The night he came up to see me, I could only stare out the window. He began by asking me to forgive him for beating me as severely as he did, and I nodded. He continued to speak, explaining to me all of the reasons why he did what he did, and how I must understand why things must be this way, and that if I felt the need to carry on in such a fashion, well, that would be my right when I was an adult, and married. I would not be the first lord to take a catamite to his bed, but I must ensure the survival of the House first and foremost.
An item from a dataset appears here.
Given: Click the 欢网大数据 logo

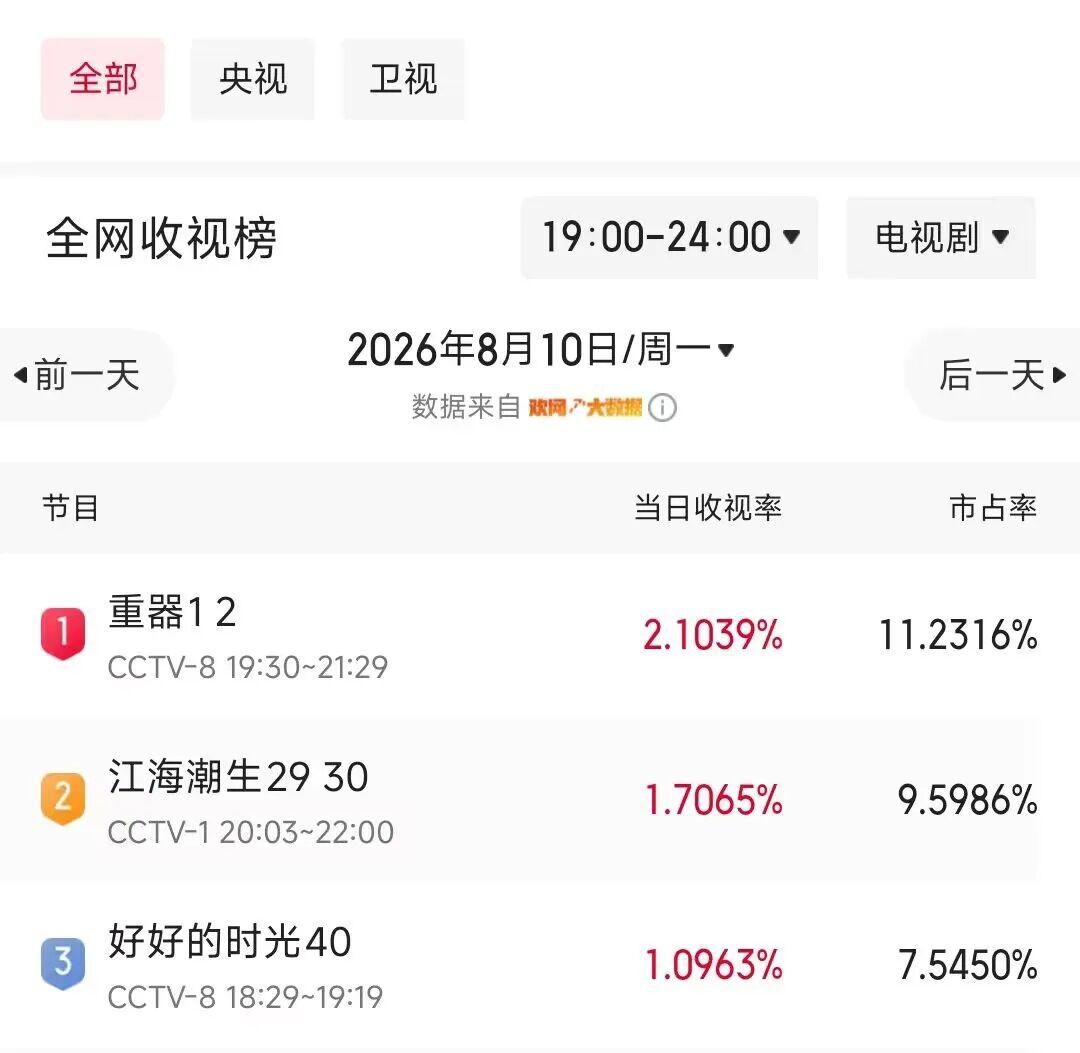Looking at the screenshot, I should tap(585, 407).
I turned to him then and said:

"Save your breath, father. I will not ever marry. I will love whom I please, and there isn't a damned thing you can do about it. You can beat me, put me in the stocks, lock me in the dungeons, if that is what you like, but give me my freedom, and I will find love where I please. Your vision of my responsibilities be damned."
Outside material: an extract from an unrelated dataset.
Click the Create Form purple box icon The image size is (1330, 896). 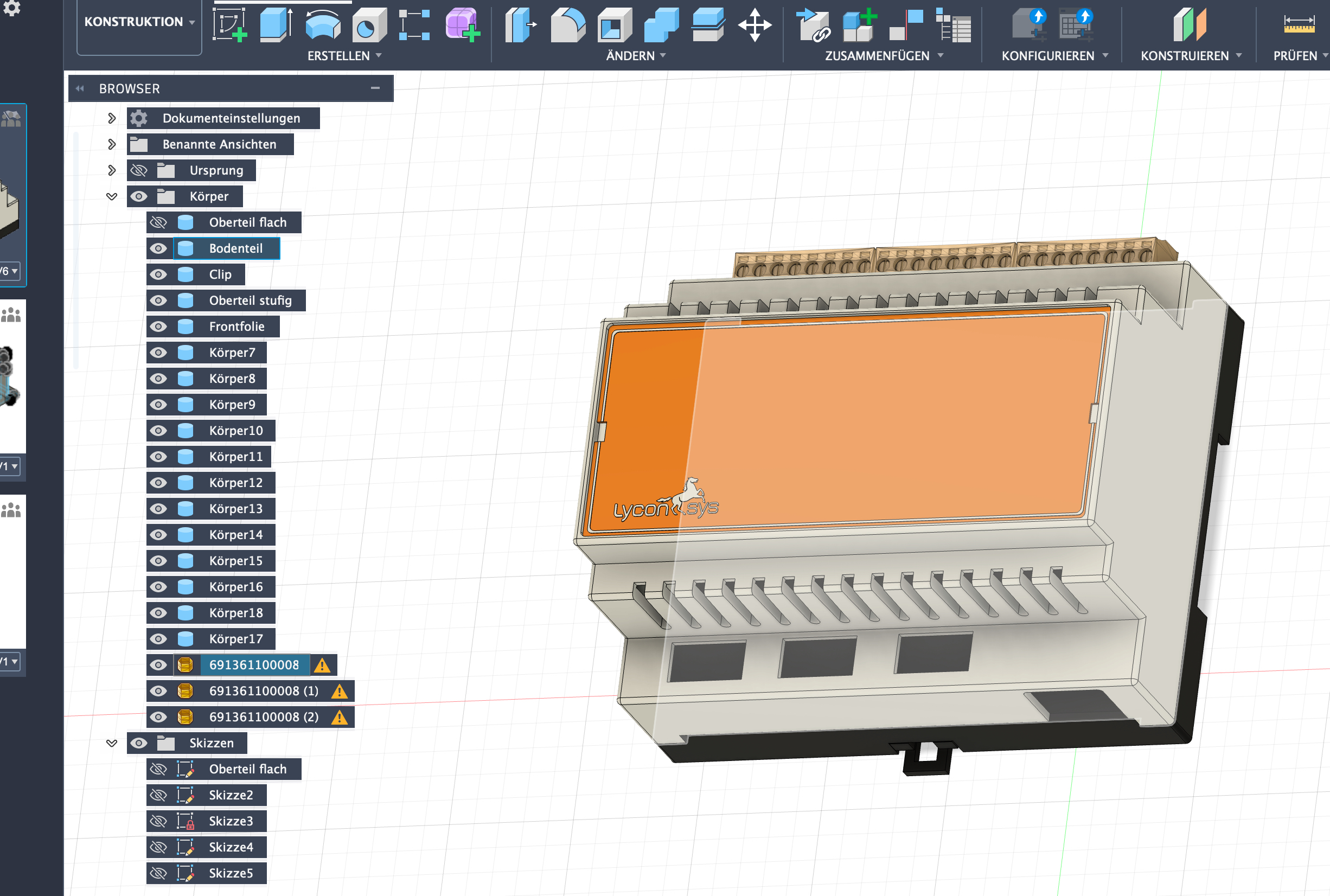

I saw the murder in his eyes then, and I flinched. He didn't strike me, though. He simply narrowed his eyes and left the room. I burst into tears then, terrified beyond words.

I left, that night. It was simple enough to leave the grounds. I simply used the Light Shaping to bend light around me, so that I might go unseen, and then I Shaped handholds into the stone wall, and climbed out over it. I visited first Mellari's grave and wept bitterly there. I found a large stone nearby and removed the sparse wooden marker they'd marked his grave with, and I Shaped the stone into a fitting memorial for one who'd lost his life because he made the mistake of loving me.

And then, I left.

Magus

I had no idea what I would do. I had neither training nor vocation, and was unprepared for living in the world at large. But my pride was greater than my fear, and I went into the world, taking some of the pieces of jewelry I'd made to sell.

I made some money as a jeweler during that time, primarily repairing the work of others. However, I had no master's mark, nor was my word bonded by a guild, and I almost ran afoul of a jeweler's guild in Skyhold. Moreover, word got out that my family was searching for me, so I continued south.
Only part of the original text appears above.